Updated: Dec 26, 2022

Alas, we have reached our destination. With this entry, we will make it to Z, thus marking the 24 international film goal. If this challenge’s context is a bit lost on you, check out Part 1, Part 2, Part 3 and Part 4. For those who have been on the train since the beginning, thank you. Here's Part 5.


U – Under the Shadow (2016)

U takes us to Iran with a thriller that is unfortunately timely given the present circumstances in the country. Set in the years following the Iranian Revolution, Under the Shadow follows Shideh, a medical student, who is prevented from continuing her studies because of her political views. She returns home to her daughter and husband, discouraged. Her husband, initially supportive of her career, tells her that “maybe it was for the best.” Soon, he is called off to join the military, and Shideh and her daughter Dorsa are left to occupy the household in the midst of the war. Sinister supernatural forces start to manifest, and Shideh begins to question her sanity.


I find supernatural thrillers a bit kitschy – they tend to be redundant. “Is it real? Am I crazy? What cruel god wants me to suffer?” The success of the film is usually a question of how much the actors can sell their distress. If you’re judging the film based on that, you’ll find little to complain about. Narges Rashidi and Avin Manshadi sell their respective mother-daughter roles with considerable intensity. Rashidi’s face droops as she is gradually depleted of her hope, patience, and sommeil. You can’t help but empathize with her sudden full-time confinement to the household sphere, particularly in a state of heightened external crisis. Manshadi’s wide-eyed innocence plays well as she develops more notable signs of PTSD over the course of the film. Often paralyzed with her own fear, Dorsa’s longing for any sign of safety is genuinely tragic, and I’d go so far as to say that her performance is the highlight.

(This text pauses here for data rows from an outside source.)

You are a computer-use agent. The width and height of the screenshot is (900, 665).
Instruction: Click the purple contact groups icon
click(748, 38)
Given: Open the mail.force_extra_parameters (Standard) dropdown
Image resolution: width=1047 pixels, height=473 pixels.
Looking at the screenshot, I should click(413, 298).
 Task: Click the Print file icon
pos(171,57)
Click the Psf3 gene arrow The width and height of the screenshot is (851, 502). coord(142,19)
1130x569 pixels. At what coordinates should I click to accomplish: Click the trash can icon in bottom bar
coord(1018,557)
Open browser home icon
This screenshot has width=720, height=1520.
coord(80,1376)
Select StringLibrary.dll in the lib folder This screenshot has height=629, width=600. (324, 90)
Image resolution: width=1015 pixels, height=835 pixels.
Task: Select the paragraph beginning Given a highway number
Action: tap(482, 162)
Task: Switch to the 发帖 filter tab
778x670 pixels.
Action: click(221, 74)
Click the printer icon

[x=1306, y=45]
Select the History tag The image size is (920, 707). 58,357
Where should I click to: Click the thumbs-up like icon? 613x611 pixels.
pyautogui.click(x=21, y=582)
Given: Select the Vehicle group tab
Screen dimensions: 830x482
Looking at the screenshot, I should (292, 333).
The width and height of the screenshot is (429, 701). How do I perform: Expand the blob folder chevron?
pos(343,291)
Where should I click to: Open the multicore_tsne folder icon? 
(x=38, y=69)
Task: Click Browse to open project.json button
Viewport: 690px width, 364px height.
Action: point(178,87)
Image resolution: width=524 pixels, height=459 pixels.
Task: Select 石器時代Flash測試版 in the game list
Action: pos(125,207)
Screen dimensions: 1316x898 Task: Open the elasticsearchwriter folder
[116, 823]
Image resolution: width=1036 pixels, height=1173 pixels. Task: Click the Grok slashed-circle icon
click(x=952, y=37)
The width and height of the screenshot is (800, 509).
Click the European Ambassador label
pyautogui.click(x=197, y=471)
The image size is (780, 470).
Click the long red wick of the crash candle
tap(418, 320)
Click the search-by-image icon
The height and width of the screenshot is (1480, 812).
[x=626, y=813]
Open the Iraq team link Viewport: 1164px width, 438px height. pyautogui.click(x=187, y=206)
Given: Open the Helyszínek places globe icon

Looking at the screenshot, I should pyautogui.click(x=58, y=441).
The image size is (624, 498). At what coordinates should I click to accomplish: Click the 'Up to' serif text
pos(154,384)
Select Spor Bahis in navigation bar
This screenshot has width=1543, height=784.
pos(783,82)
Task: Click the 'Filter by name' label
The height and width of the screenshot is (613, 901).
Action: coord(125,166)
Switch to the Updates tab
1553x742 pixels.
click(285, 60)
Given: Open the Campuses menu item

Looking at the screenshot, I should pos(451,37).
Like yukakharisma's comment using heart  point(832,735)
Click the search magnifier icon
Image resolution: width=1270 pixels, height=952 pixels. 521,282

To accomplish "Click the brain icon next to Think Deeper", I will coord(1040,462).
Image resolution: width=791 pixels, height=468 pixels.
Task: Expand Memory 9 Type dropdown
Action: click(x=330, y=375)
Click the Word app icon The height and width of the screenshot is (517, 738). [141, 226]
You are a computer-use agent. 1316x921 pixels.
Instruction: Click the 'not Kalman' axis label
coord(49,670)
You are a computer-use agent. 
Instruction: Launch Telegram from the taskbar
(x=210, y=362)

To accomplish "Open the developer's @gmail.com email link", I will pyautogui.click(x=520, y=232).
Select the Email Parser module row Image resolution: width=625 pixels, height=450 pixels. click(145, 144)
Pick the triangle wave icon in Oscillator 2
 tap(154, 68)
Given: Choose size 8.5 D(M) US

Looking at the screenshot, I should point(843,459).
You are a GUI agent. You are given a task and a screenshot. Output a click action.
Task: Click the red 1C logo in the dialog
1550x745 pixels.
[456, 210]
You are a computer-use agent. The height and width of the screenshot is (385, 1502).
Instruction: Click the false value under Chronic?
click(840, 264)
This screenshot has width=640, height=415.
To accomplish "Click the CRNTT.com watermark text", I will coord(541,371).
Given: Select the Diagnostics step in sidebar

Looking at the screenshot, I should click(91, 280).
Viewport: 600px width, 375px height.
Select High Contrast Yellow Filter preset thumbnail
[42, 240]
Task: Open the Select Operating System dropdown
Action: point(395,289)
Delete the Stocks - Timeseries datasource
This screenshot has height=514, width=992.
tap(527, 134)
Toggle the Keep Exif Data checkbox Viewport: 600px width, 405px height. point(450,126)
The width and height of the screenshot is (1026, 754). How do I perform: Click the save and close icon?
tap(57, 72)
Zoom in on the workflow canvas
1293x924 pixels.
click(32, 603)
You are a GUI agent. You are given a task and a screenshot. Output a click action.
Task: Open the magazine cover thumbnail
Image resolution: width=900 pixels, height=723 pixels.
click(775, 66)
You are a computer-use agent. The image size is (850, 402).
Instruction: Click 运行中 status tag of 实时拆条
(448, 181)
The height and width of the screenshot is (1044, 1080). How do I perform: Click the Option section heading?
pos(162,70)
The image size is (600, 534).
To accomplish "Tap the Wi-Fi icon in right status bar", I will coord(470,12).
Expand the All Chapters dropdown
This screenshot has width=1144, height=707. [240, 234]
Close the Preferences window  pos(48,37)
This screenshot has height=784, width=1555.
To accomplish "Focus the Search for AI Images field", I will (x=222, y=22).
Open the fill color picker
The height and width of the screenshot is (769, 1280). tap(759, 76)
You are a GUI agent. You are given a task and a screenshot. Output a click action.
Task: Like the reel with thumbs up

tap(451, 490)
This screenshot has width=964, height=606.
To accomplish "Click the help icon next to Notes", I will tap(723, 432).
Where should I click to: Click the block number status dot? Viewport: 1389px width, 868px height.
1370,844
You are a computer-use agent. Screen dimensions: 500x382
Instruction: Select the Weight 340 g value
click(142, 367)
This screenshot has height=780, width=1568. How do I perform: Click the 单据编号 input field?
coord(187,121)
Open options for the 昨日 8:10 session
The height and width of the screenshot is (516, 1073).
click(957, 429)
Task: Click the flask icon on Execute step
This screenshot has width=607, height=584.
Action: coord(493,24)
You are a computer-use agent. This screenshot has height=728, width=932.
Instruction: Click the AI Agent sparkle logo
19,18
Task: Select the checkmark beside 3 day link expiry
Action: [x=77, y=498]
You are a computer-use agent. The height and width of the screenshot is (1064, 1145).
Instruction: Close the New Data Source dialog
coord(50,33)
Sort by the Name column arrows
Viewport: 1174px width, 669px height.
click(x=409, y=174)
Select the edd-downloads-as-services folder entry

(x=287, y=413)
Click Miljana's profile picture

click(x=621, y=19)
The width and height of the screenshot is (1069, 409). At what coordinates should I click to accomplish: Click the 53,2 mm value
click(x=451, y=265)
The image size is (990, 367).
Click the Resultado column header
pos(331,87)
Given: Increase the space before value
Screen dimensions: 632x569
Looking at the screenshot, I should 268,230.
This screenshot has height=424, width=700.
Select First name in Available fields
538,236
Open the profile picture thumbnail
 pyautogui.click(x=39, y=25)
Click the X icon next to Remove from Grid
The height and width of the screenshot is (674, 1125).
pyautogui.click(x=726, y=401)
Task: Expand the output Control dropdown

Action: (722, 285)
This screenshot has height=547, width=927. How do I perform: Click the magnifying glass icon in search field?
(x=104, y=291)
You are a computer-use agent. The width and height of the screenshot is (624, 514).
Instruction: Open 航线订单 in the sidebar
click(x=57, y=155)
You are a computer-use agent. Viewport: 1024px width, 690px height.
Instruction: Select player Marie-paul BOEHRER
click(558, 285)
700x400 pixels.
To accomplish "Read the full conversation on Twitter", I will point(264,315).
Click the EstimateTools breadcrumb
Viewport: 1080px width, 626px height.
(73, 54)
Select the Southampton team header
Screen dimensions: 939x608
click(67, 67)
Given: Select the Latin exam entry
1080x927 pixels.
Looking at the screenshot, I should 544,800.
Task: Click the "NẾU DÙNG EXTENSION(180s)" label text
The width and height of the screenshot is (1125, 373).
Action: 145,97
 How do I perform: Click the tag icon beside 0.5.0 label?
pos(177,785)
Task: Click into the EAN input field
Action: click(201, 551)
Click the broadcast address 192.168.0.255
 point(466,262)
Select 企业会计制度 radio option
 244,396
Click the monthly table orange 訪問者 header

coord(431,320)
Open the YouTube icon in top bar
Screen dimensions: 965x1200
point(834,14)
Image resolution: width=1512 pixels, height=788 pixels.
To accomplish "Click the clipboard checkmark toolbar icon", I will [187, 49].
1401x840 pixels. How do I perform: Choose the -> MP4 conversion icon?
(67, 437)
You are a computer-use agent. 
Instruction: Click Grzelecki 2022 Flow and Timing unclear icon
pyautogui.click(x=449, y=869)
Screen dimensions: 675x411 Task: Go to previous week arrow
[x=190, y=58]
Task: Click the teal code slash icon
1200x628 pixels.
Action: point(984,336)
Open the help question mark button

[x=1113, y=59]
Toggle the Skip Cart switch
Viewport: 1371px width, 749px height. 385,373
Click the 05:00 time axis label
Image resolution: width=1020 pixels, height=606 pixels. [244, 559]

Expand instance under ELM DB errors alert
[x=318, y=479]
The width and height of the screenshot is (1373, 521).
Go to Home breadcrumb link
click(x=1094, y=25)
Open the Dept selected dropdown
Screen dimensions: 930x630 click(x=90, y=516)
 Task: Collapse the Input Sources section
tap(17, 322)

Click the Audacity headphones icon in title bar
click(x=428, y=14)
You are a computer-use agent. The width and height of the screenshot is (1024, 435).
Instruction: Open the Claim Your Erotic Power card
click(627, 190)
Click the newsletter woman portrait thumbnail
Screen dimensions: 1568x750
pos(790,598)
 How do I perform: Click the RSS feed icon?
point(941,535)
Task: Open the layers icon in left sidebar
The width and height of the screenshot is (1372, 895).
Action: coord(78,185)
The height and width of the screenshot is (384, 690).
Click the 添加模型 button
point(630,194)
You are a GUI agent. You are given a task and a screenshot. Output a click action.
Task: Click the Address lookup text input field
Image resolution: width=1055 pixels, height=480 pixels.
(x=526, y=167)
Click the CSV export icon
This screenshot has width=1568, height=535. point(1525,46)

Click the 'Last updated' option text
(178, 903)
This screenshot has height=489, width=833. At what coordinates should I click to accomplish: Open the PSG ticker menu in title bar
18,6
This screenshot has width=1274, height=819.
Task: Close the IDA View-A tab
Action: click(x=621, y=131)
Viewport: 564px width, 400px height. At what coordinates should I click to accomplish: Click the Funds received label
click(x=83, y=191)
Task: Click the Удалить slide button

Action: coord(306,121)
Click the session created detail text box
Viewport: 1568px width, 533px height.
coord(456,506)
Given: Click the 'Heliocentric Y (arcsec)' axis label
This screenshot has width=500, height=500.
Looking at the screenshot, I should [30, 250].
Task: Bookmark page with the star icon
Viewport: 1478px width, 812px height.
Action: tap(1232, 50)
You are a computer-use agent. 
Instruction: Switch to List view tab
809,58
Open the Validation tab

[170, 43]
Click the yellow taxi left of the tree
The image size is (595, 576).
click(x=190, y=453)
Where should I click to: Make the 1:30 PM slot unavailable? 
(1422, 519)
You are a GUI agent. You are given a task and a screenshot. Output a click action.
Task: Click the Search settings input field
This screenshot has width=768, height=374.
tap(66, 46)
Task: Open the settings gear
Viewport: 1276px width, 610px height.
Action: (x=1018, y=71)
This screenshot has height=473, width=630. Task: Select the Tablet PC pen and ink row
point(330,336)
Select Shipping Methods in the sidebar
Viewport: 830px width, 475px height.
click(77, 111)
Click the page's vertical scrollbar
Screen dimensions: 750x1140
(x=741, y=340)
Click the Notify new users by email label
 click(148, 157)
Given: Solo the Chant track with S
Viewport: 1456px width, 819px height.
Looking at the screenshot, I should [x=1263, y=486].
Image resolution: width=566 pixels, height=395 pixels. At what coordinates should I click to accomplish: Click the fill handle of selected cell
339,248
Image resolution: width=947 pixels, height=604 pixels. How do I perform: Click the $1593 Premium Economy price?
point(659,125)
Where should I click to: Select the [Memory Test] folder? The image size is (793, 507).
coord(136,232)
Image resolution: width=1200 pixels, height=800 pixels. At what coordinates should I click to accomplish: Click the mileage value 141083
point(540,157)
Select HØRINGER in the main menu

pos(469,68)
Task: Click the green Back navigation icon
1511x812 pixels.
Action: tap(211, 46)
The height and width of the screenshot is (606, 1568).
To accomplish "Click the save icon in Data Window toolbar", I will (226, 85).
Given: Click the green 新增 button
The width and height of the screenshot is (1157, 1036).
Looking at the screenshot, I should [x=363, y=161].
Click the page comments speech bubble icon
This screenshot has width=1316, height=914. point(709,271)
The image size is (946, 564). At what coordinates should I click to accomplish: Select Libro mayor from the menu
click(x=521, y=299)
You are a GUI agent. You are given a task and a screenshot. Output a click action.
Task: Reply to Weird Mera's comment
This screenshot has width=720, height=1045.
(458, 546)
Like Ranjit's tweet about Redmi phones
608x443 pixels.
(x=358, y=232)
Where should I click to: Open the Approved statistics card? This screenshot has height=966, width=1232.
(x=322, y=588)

Under the Shadow is frequently compared to Jennifer Kent’s Babadook (2014) for its mother-child dynamic and handling of stress and grief thematics. I would agree with that comparison, especially because of their portrayals of domestic isolation. In Under the Shadow, however, there is a political element that further complicates the matter. Although the curse the two endure is said to be related to the djinn (a mythological Islamic spirit), there are undeniable connections to shame for gender roles that Shideh does not embody. Within the war backdrop that puts her family in harm's way, Shideh is shamed for not adhering to Islamic tradition, her pursuit of education and generally being a bad mother. One of the tortuous visions she has is of a floating chador (a modest cloak worn by many Persian women), and, at one point, she is nearly arrested after running from her home without a proper head covering.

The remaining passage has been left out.